The Cubs lead the Major Leagues in comeback wins, but the Cardinals struck quickly as Carpenter hit Lester's seventh pitch of the game into the right-field bleachers. St. Louis scored four runs in the second, including two on Carpenter's second homer of the game, and opened a 12-1 lead after a seven-run fourth inning. Carpenter added a three-run homer in the sixth.

Carpenter and Chicago's Kris Bryant now share a record -- both have hit three homers and two doubles in a game. Bryant did so on June 27, 2016, against the Reds.

Video: STL@CHC: Happ plates La Stella on a single to left

"It's so impressive, and you take in the fact with how he started the year," Bryant said of Carpenter. "I think it was 150 at-bats, and he was at .150. Now he's turned it around. It's fun to see. It stinks when it's against us, but he's a heck of a player."

St. Louis' Jack Flaherty held the Cubs to two hits, including Willson Contreras' solo home run in the second, over five innings for the win. Bryant added a solo homer in the seventh.

This was the Cubs' most lopsided loss of the season, and the Cardinals' 18 runs were the most Chicago has given up in a game since an 18-5 loss to the Mets on Sept. 5, 2010.

Video: STL@CHC: Bryant smashes a solo homer to left-center

Maddon said it felt like a Texas League contest or a beer league softball game.

"There's tough losses and losses that don't stink so much," Maddon said. "This one doesn't stink."

MOMENTS THAT MATTERED
Star power: On Tuesday night at the All-Star Game, Contreras hit the first pitch he saw from the Rays' Blake Snell for a home run. On Friday, Contreras waited until the second pitch from Flaherty. With one out in the second, Contreras hit his eighth home run of the season, pulling the Cubs within 5-1.
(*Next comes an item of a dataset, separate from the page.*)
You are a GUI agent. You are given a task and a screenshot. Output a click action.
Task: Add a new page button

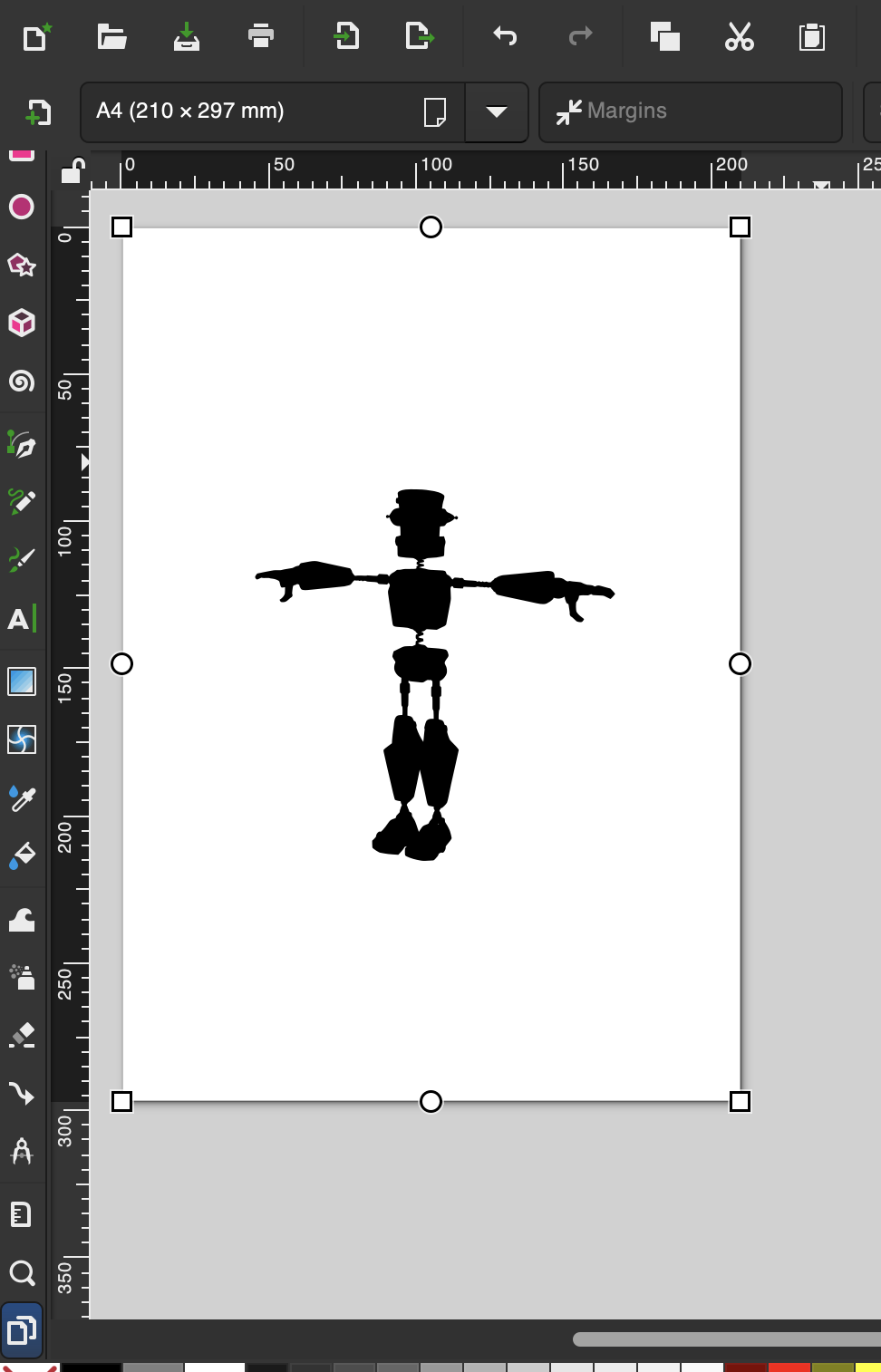(38, 112)
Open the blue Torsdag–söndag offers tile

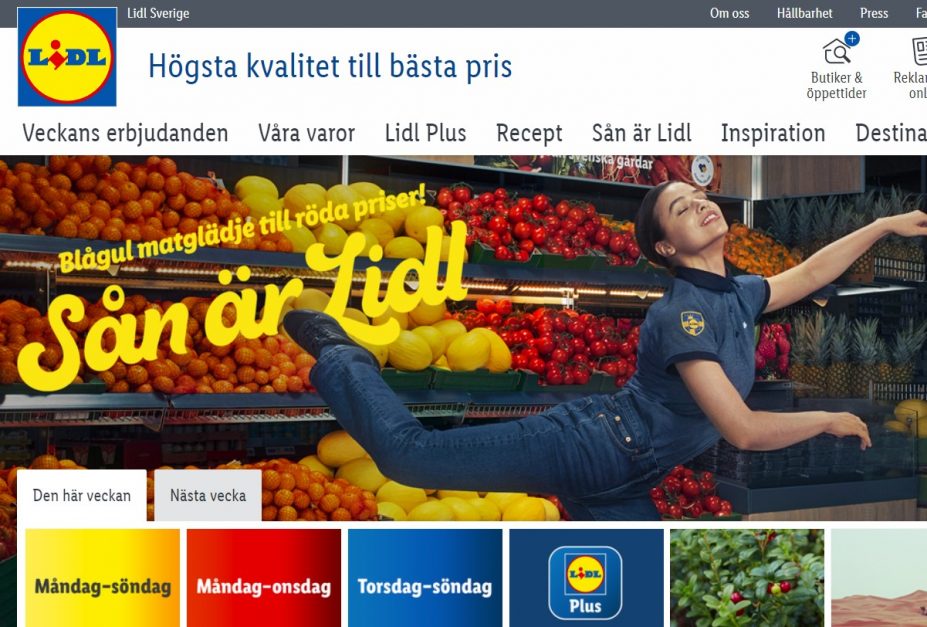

Video: STL@CHC: Contreras launches a solo homer to left

Pitching in: La Stella retired the first batter he faced to end the sixth, but he served up a leadoff homer to Greg Garcia in the seventh. The Wrigley Field radar gun credited La Stella with a variety of pitches, ranging from a 77-mph fastball to a 53-mph curve. La Stella went 1 1/3 innings, giving up one run on three hits.

Caratini took over in the eighth and served up a two-run homer to pinch-hitter Yairo Munoz. Happ pitched the ninth and was the most efficient. According to baseball historian Ed Hartig, the Cubs have not used two position players, let alone three, as pitchers in a game since at least 1907.

Video: STL@CHC: Cubs use 3 position players as pitchers

SOUND SMART
The Cubs are the first team to use three position players as pitchers since the Brewers did so, on Aug. 29, 1979 (Sal Bando, Jim Gantner and Buck Martinez).

The last time the Cubs used multiple position players to pitch was June 16, 1884, in a 20-9 loss to the Buffalo Bisons.

Video: STL@CHC: Happ, Bryant on pitching in Cubs' 18-5 loss

HE SAID IT
"The biggest thing for me is when I've had guys set up, I haven't been able to execute that particular pitch. Everybody wants strikeouts. I feel like when I've had the strikeout or had the guy set up for a pitch, I haven't been able to execute it. I think all this other [analytics] nonsense is something for people to talk about. Everybody wants answers for why guys are pitching well or not pitching well. I guess I'm old school when it comes down to it. Watch the game. Are there times at Wrigley when you fall behind in the count and the wind is blowing in, am I worried about throwing a ball down the middle? No. I don't care what the exit velocity is, I don't care how far it's supposed to go. Is it an out? That's what matters. I think there are people who have nothing better to do than overanalyze things. I'm a big believer in sitting back and enjoying the baseball game." -- Lester

UP NEXT
The Cubs will play a day-night doubleheader on Saturday. Tyler Chatwood will start the first game at 12:05 p.m. CT against Luke Weaver at Wrigley Field, and Mike Montgomery will start in the nightcap, scheduled to begin at 6:15 p.m. CT. The Cardinals will counter with John Gant in the second game. Chatwood finished the first half as the Major League leader in walks (73 over 84 innings), and the Cubs are hoping the right-hander has better command in the second half. Montgomery most likely didn't expect to have nine starts in the first half -- he began the season in the bullpen until Yu Darvish was hurt. Montgomery is 3-2 with a 3.20 ERA as a starter this season.